2024年は介護報酬、診療報酬、障害福祉サービス等報酬の3つが同時に改定されるトリプル改定の年。医療福祉業界関係者に注目を集めています。通常は年度初めの4月に施行されますが、診療報酬改定の6月施行に合わせて同時施行となる見通しもあるようです。

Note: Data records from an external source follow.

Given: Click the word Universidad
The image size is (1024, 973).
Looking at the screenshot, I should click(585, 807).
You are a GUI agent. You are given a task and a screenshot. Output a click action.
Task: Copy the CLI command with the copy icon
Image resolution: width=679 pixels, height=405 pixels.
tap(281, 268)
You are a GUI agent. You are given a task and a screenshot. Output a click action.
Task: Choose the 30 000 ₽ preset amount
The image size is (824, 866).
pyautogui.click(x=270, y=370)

介護報酬改定の主点は、①処遇改善加算の一本化、②介護助手人材の活用、③介護ロボット・ICT等の活用、④科学的介護の推進、⑤介護保険自己負担2割層の拡大等ですが、ここでは、介護業界では少数派の地域密着型サービス(小規模多機能型居宅介護、看護小規模多機能型居宅介護、定期巡回・随時対応型訪問介護看護)、認知症対応型共同生活介護、特定施設入居者生活介護の改訂について解説していきます。

事業によって明暗。地域密着型サービス

地域密着型サービスですが、まず、小規模多機能型居宅介護の基本報酬は全体的に0.3%の微増、看護小規模多機能居宅介護の基本報酬は全体的に0.1%のプラスとなりましたが、定期巡回・随時対応型訪問介護看護の基本報酬は、4.4%の引き下げとなりました。
これは2023年度介護事業者経営実態調査での収支差率が11.0%と高かったことが原因のようです。厚労省としては、拡げていきたい地域密着型サービスですが、収支差率によって明暗が分かれたようです。

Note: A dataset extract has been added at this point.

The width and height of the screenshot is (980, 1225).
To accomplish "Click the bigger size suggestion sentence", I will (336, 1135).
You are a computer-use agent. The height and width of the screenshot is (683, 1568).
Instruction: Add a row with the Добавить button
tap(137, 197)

3サービス共通では、「総合マネジメント体制強化加算」の見直しが注目されています。地域包括ケアの推進と地域共生社会の実現を評価する加算として、加算Ⅰ1200単位/月が新設され、現行の加算(1000単位/月)は加算Ⅱ(800単位/月)への移行となります。
加算Ⅰの取得条件として、加算Ⅱの3項目に加え新たに7項目が追加されました。

認知症対応型グループホーム・特定施設の基本報酬は?

認知症対応型共同生活介護の基本報酬は0.1%の引き上げ、特定施設入居者生活介護は0.7%の引き上げとなりましたが、医療機関との密接な連携が努力義務となり、「協力医療期間関連加算」など各種の加算が新設されました。

両サービスとも施設系となりますので、看取りを意識した加算が加わったようです。
相談・診療を行う体制を常時確保している協力医療機関と連携している場合1月につき+100単位、それ以外の協力医療機関と連携している場合1月につき+40単位加算されるようです。

それ以外に特定施設では、①夜間看護体制加算の見直し(夜勤または宿直での看護職員配置による上位区分の加算が創設)②入居継続支援加算の見直し(単位数は変わらず尿道カテーテル留置、在宅酸素療法、インスリン注射を実施している利用者が追加)③口腔衛生管理体制加算の廃止、④生産性向上に伴う人員配置要件の特例的な柔軟化(見守り機器等のテクノロジー活用によって生産性が向上し、サービスの質や職員の負担軽減が実現できる事業所に限定して、人員配置要件3:1から3:0.9に緩和することが可能。)が導入されます。
認知症対応型共同生活介護(グループホーム)では、①夜間支援体制加算の見直し(見守り機器の導入割合によって夜勤職員の配置要件が僅かに緩和。)が導入されます。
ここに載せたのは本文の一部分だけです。